I agree with taking the high road, but I also think it would be in your best interest to start developing a social life BEYOND this guy. The less time you spend around him, the faster he should get over his need to put you down to other people.
Comment from Jnay
Time May 27, 2008 at 1:00 pm
Oh, Rachel, that’s horrible. Don’t let this guy turn you into “that girl”…Having self-respect feels so much better than letting a loser like this have any affect on you! When you hear that he’s talkin’ smack, laugh it off! Don’t let him see that he’s getting to you! Don’t let your FRIENDS see that it’s getting to you! If you brush it off, then he’s the one that ends up looking like the jackass drama-king. And, just my opinion, but you should send him a bill for the amount of car damages he caused. Would you let a stranger do damage to your car without having to pay for it (a stranger that has never made you cry or made you feel bad about yourself…)? If the answer is no, then why would you let a guy who’s being the big D-bag to you get away without paying for it?!
Comment from jane
Time May 27, 2008 at 1:18 pm
I am sorry you are going through this. This guy is being totally insecure and immature! Whatever you do–stop being nice to him. Especially in front of your mutual friends. I am not saying be mean to him either cause what you really don’t want right now is drama with him–just be completely indifferent or don’t talk to him. It will look very strange to your mutual friends if he is saying hurtful things about you and you’re still trying to stay friends–and it’s not good for your well being to talk to him either.
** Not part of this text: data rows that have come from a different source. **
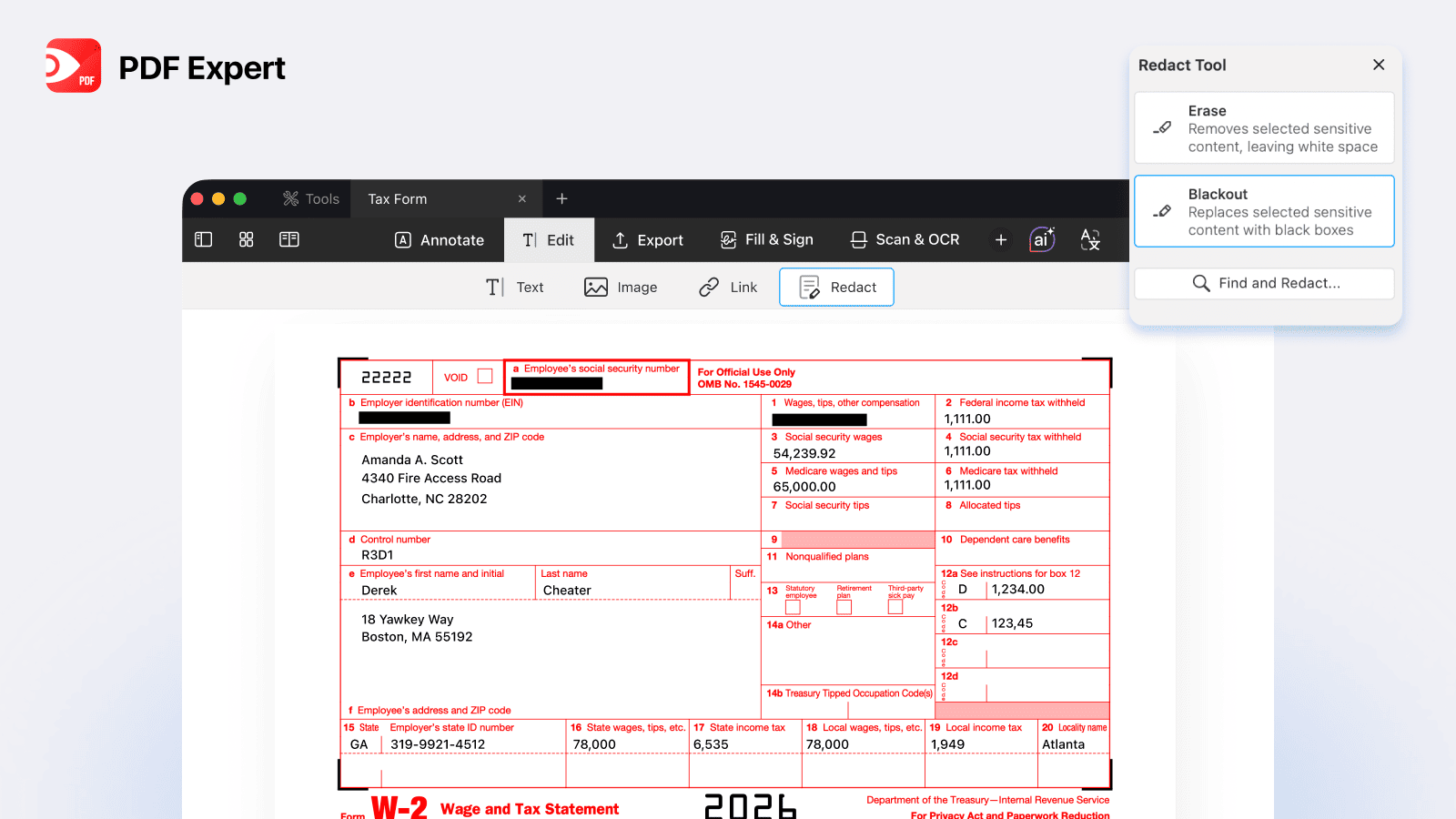Close the Redact Tool panel

(x=1379, y=65)
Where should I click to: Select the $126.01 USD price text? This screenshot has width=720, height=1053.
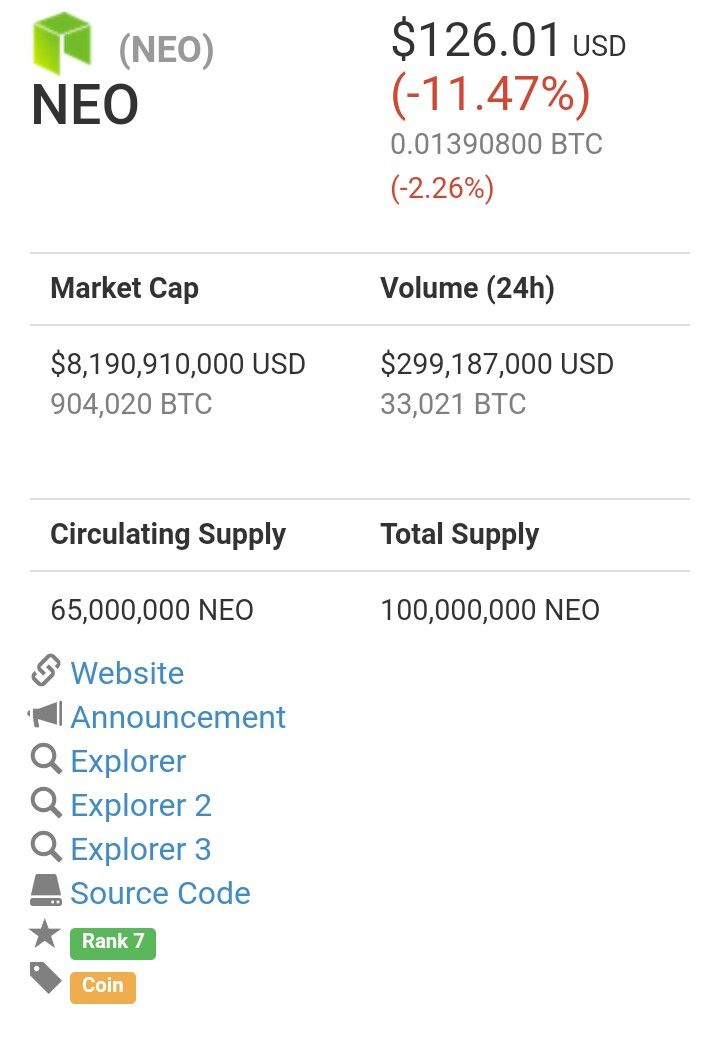pos(508,40)
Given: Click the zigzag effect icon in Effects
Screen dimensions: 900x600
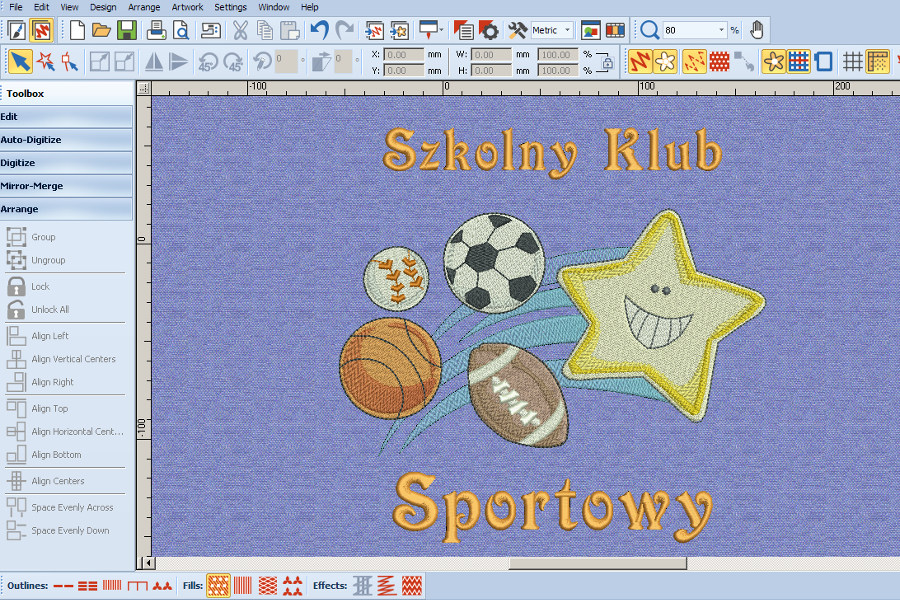Looking at the screenshot, I should pyautogui.click(x=386, y=585).
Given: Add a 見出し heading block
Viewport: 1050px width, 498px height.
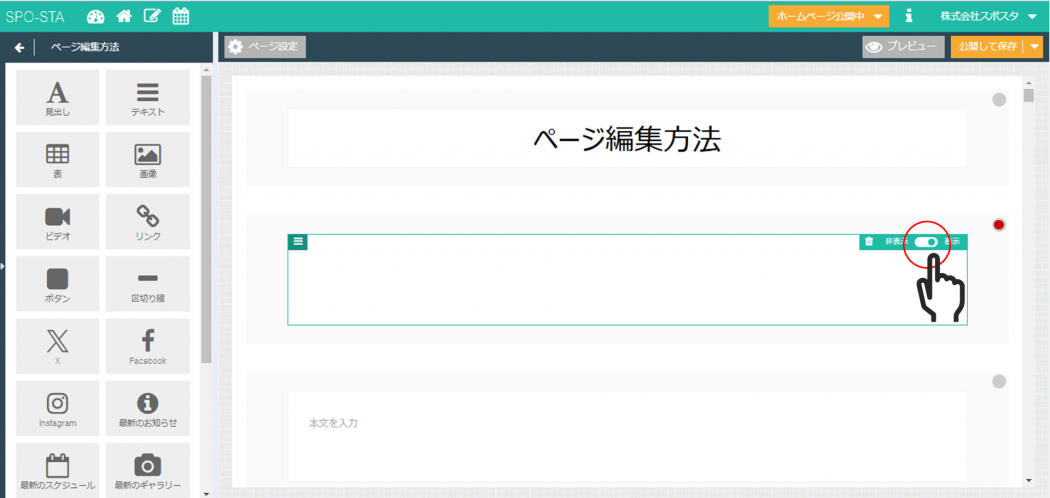Looking at the screenshot, I should click(58, 98).
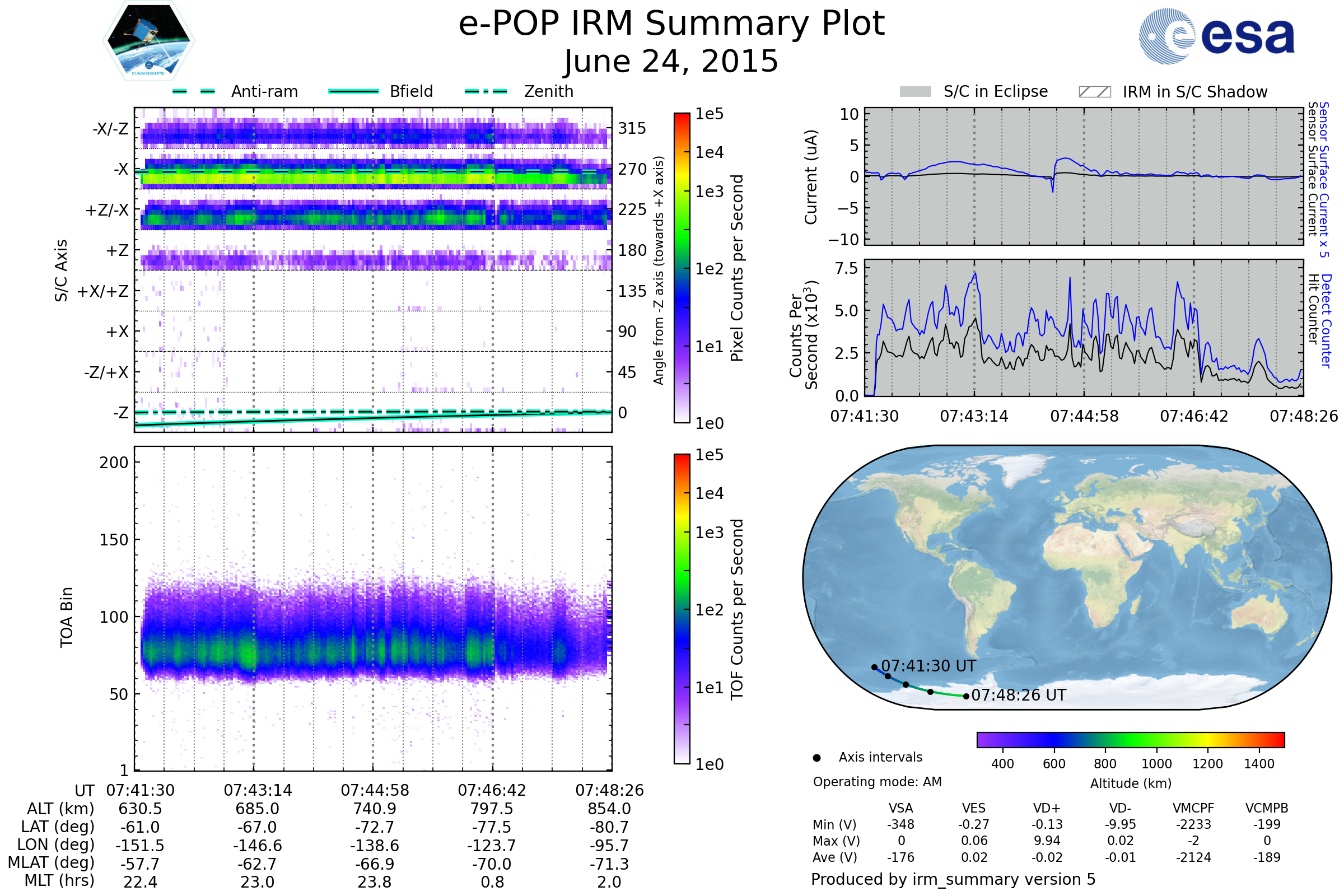Viewport: 1344px width, 896px height.
Task: Click the CASSIOPE satellite logo
Action: point(148,41)
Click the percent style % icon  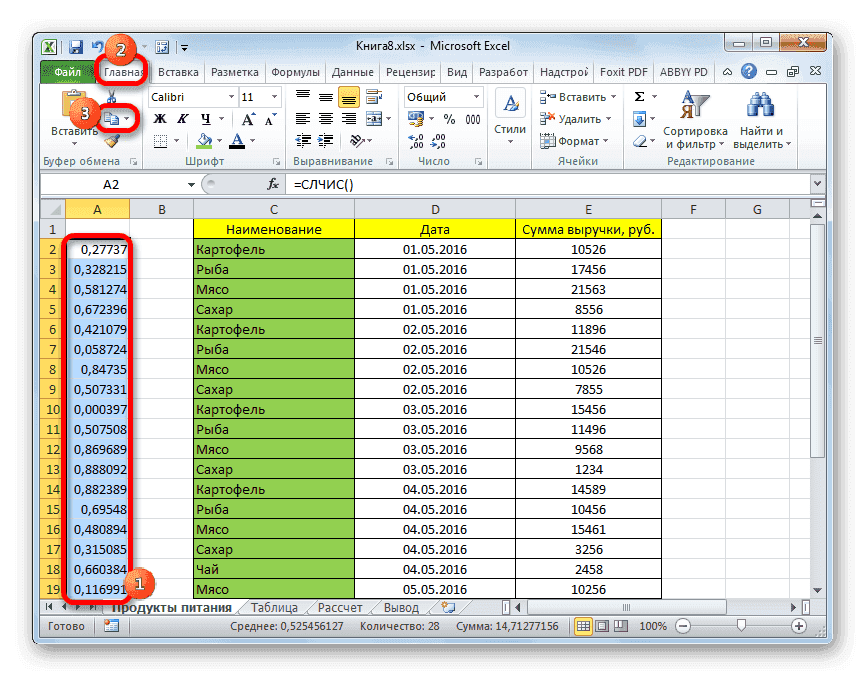point(448,118)
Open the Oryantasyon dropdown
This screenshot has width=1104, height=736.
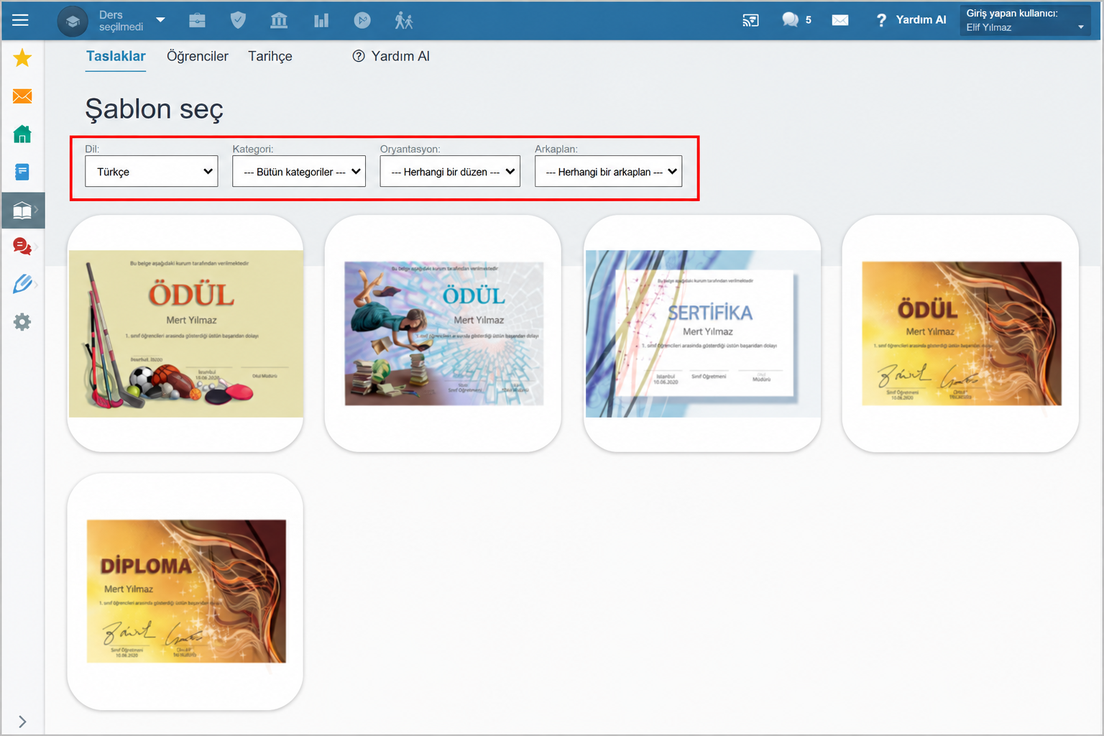pyautogui.click(x=450, y=171)
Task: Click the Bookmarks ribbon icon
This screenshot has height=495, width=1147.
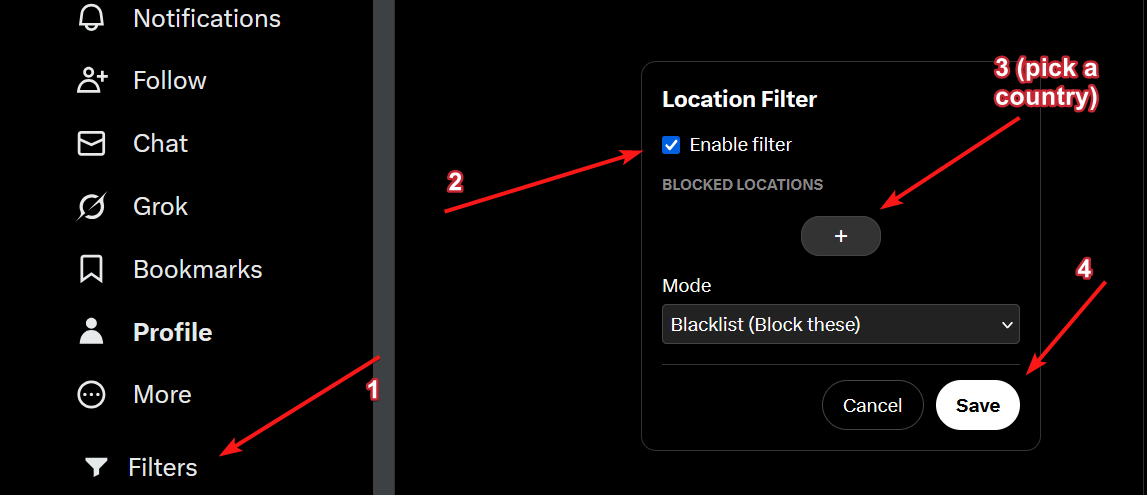Action: pos(91,269)
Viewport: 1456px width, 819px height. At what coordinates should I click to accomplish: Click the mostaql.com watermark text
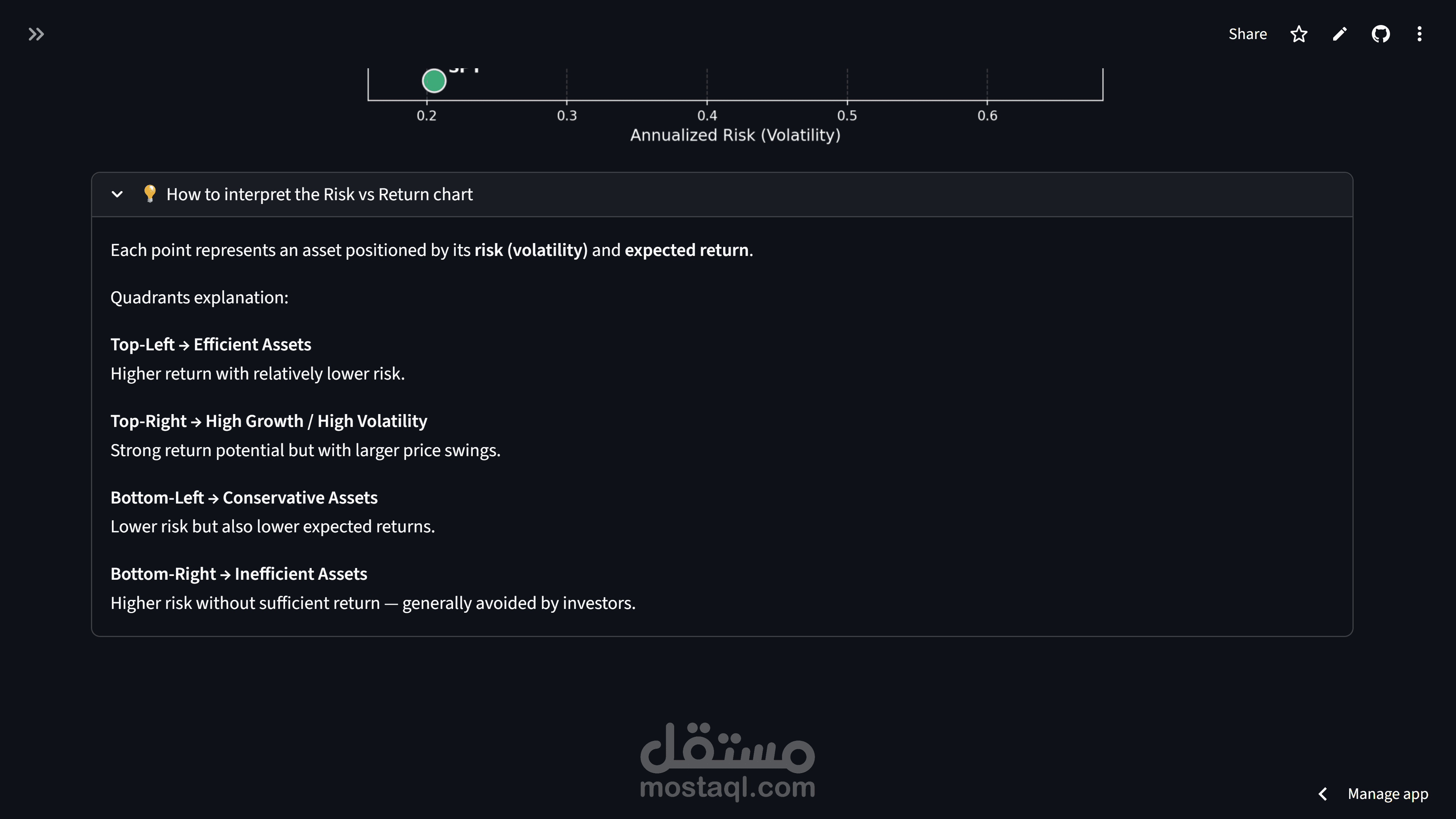(728, 787)
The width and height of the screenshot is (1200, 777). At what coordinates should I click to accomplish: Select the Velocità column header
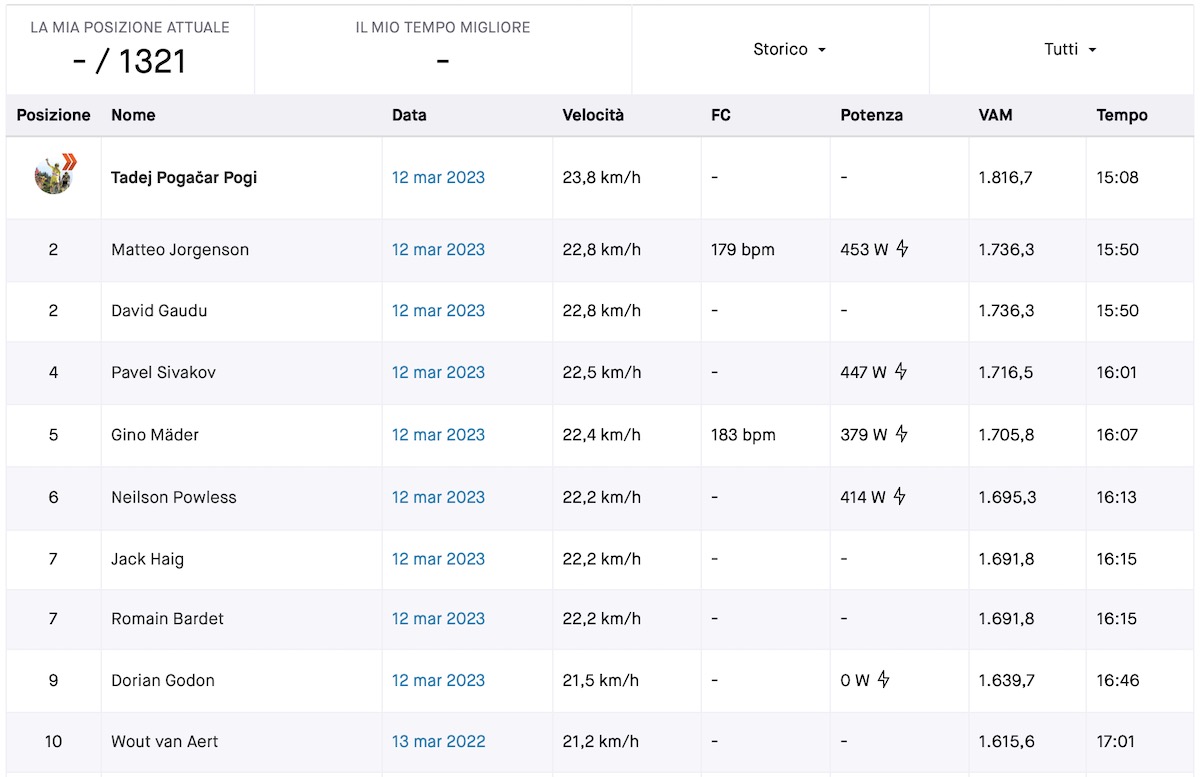(x=593, y=115)
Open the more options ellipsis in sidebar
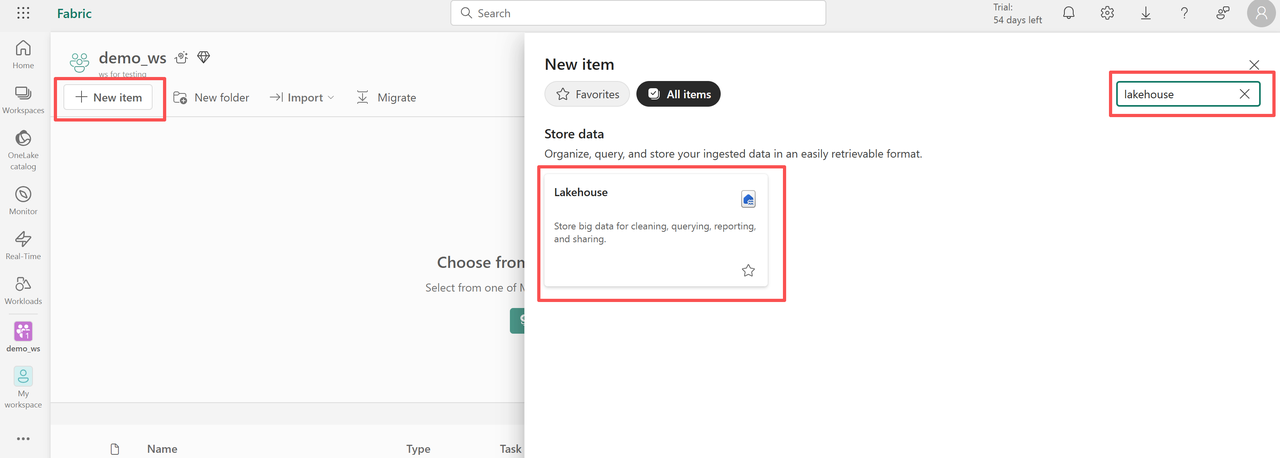Image resolution: width=1280 pixels, height=458 pixels. 23,438
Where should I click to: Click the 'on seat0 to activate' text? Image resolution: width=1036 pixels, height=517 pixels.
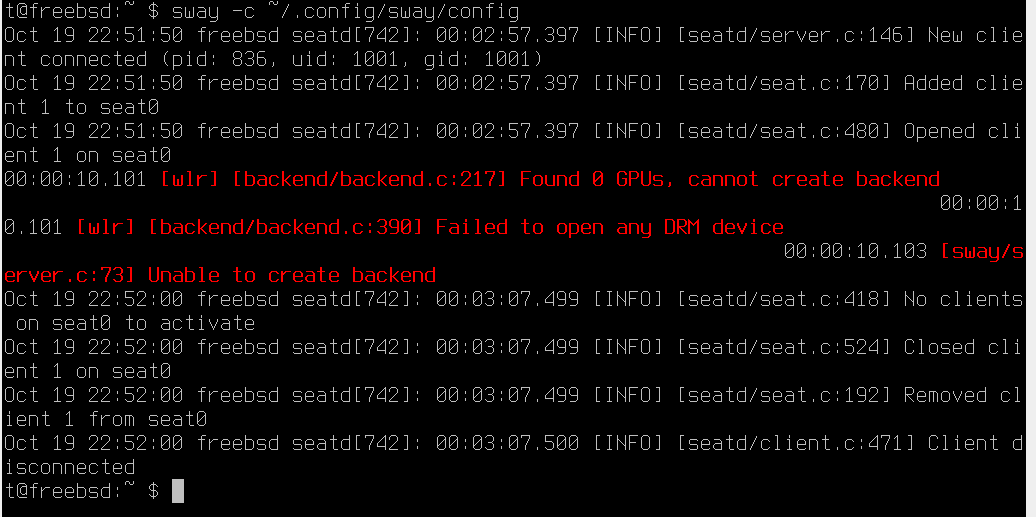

Also, Jeff is 100% right–take the high road. I know it seems counterintuitive b/c you may feel like he deserves what he gets right back at him…but…it WILL make you look petty and your real friends do know the truth. The people who are his friends are on “his side” (pathetic!) and the one’s in the middle just think this whole thing is fun to gossip about–all you will do is fuel the fire–so don’t contribute to gossip about you!! If you don’t say a word, this will def die down and ppl will be bored by it. If he continues to say things after that–he becomes pathetic loser who can’t stop talking about his ex! So keep working on healing and getting your life back together–the best revenge really is living well, just like they say
Comment from Tricia
Time August 27, 2010 at 6:20 pm
Well, that guy is pathetic. Maybe he wanted you back that is why he is acting this way.
Comment from Mack Soriano
Time September 26, 2010 at 10:47 pm
Even if the relationship is over, there are still times when you still fool around with the same person whom you broke up with.
Comment from christine
Time May 27, 2008 at 9:58 am
hi,
i had an ex that sent me hate mail for 7 months. he would go to the bookstore and go to the magazine aisle. he would fill in the postards in the magazines and order me magazines, books, catalogs and jewelery. i then had to call the company and say i didn’t order their product. he also called 800 numbers and ordered me info for different companies. i hope it is over! it’s only been 1 month since it stopped. i called the police and they said it wasnt illegal. i went to the post office and they said there was nothing i could do.